* _Jobs_
1 - Using the passage on historic homes, answer each of the following:
(a) On what street is the tourist center with the walking guides?
(b) What architectural style is listed for 232 St. George?
(c) How large is the area where all the listed structures are located?
2 - Reproduce the passage on historic homes word for word, starting with "It may be touristy, but" and going on through "on your own.".
3 - Resume the passage on historic homes after its final sentence, extending it in the same style.
═══ Document extract ═══
It may be touristy, but it’s not tacky. Not only on St. George Street and its pedestrian mall, but down many side streets and especially south of the plaza, you can find scores of architecturally significant homes that project a genuine gentility. The best way to see them is to get one of the many walking guides available at the cavernous tourist center on Avenida Menendez and tour around on your own.
Architecture buffs will find Spanish Colonial (12 Aviles St.), British Colonial (55 St. George), Carpenter Gothic (232 St. George), Colonial Revival (32, 33 Sevilla St.), American Territorial (46 St. George), Romanesque Revival (30 Carrera St.), Spanish Renaissance (Flagler College), Moorish Revival (Casa Monica Hotel), Venetian Renaissance (36-38 Sevilla St.), Mediterranean Revival (Visitors’ Information Center, Avenida Menendez), Queen Anne (9 Carrrera St.), and Victorian (142 Avenida Menendez) styles, as well as idiosyncratic vernacular structures dating to the 18th century (26 Cuna St.). All are located in a compact area about 12 blocks long and seven blocks wide.
═══ Dataset content ═══
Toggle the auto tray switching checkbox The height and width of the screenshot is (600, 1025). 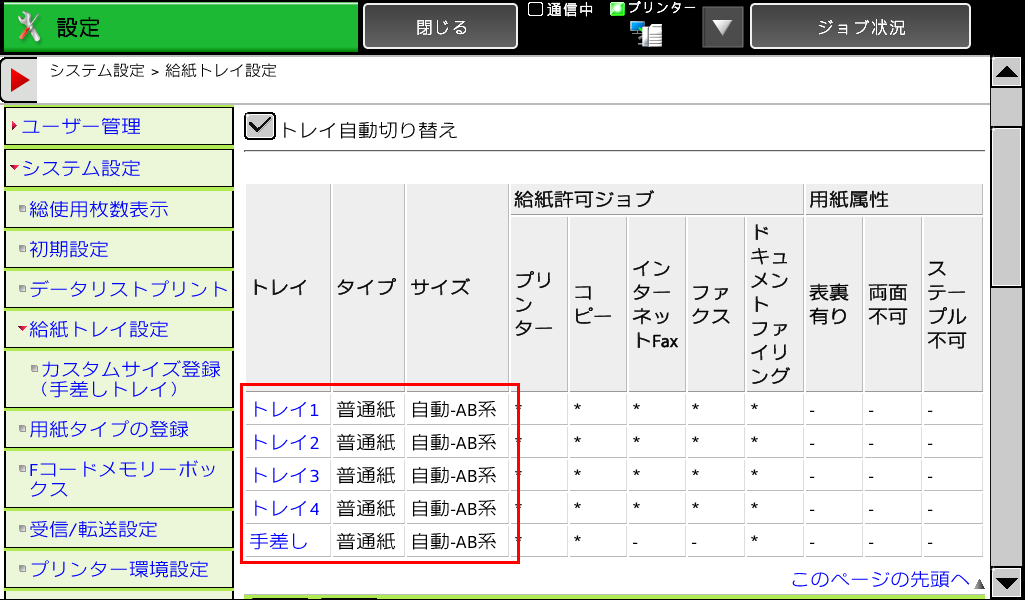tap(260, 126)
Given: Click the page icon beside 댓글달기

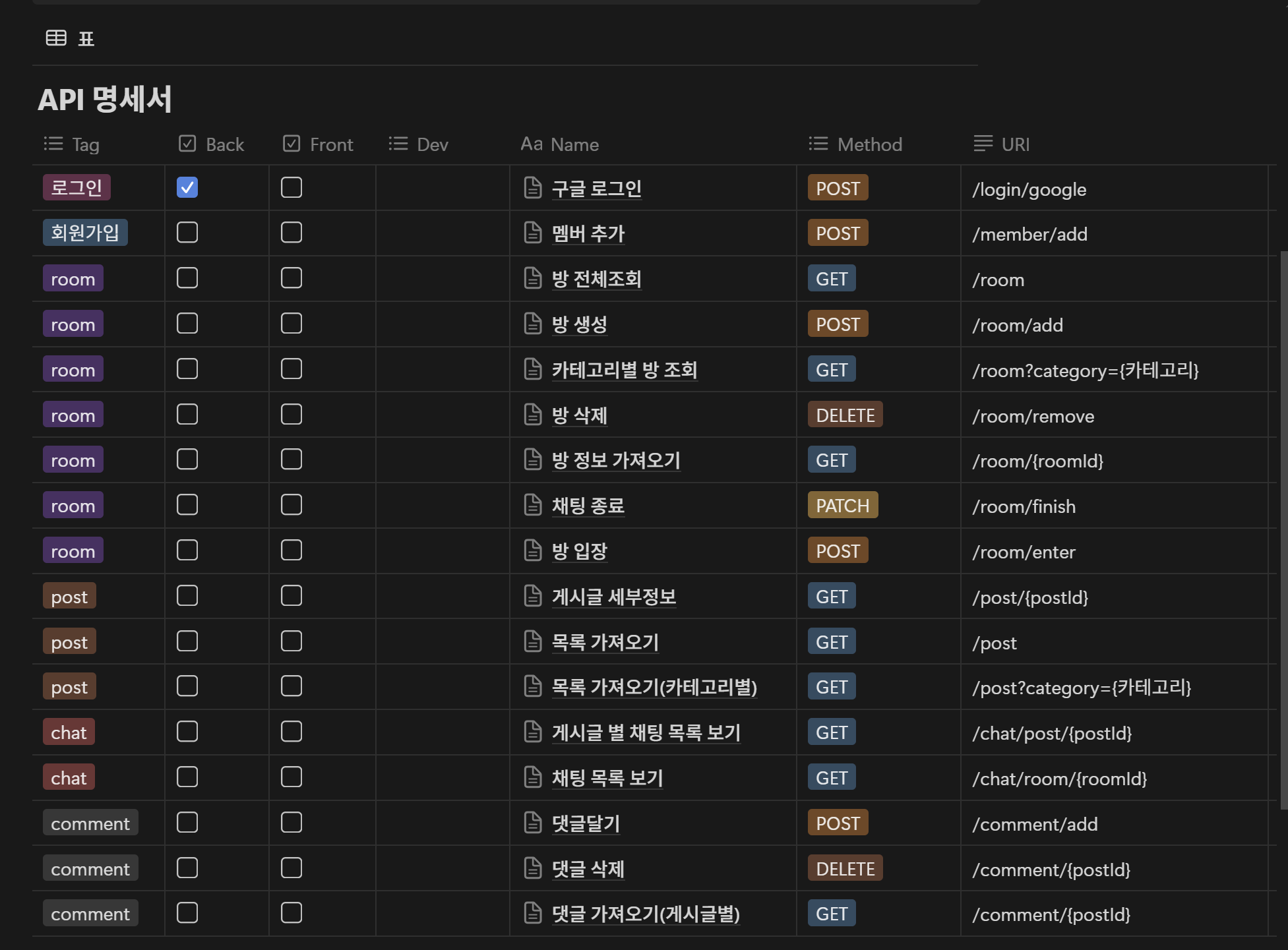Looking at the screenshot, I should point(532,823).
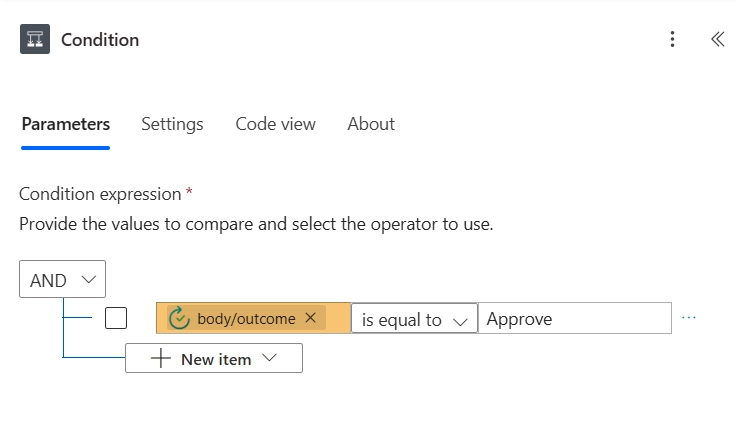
═══
* _Answers per task_
1 -
(a) Avenida Menendez
(b) Carpenter Gothic
(c) About 12 blocks long and seven blocks wide

2 -
It may be touristy, but it’s not tacky. Not only on St. George Street and its pedestrian mall, but down many side streets and especially south of the plaza, you can find scores of architecturally significant homes that project a genuine gentility. The best way to see them is to get one of the many walking guides available at the cavernous tourist center on Avenida Menendez and tour around on your own.

3 -
In some cases, several styles are evident in one building. Among these is “the oldest house’’ in St. Augustine, the Gonzales-Alvarez home at 14 St. Francis St. Sometime from 1702 to 1707, Tomas Gonzales, a Spanish soldier, built a two-room, flat-roofed house here. It had a tabby floor, coquina walls, and was heated by brasiers in each room. When Florida was ceded by Spain to Britain in 1763, the house was sold to Major Joseph Peavett, a retired English officer, who added British touches, including a second floor. After Spain regained control of the area in 1781, the home was occupied by another Spaniard, Geronimo Alvarez. His descendants, including one who became the city’s mayor, altered rooms to hold City Council meetings here.
We stayed in The Westcott House, a Victorian B&B full of antiques, although most of its guest rooms have been renovated to provide modern pleasures. Our room, for $149 a night, had a large two-headed shower, a double Jacuzzi, and two private balconies overlooking the Matanzas River and a historic side street where horse-drawn carriages passed by. Staff provided considerate service, and we found several good restaurants within walking distance.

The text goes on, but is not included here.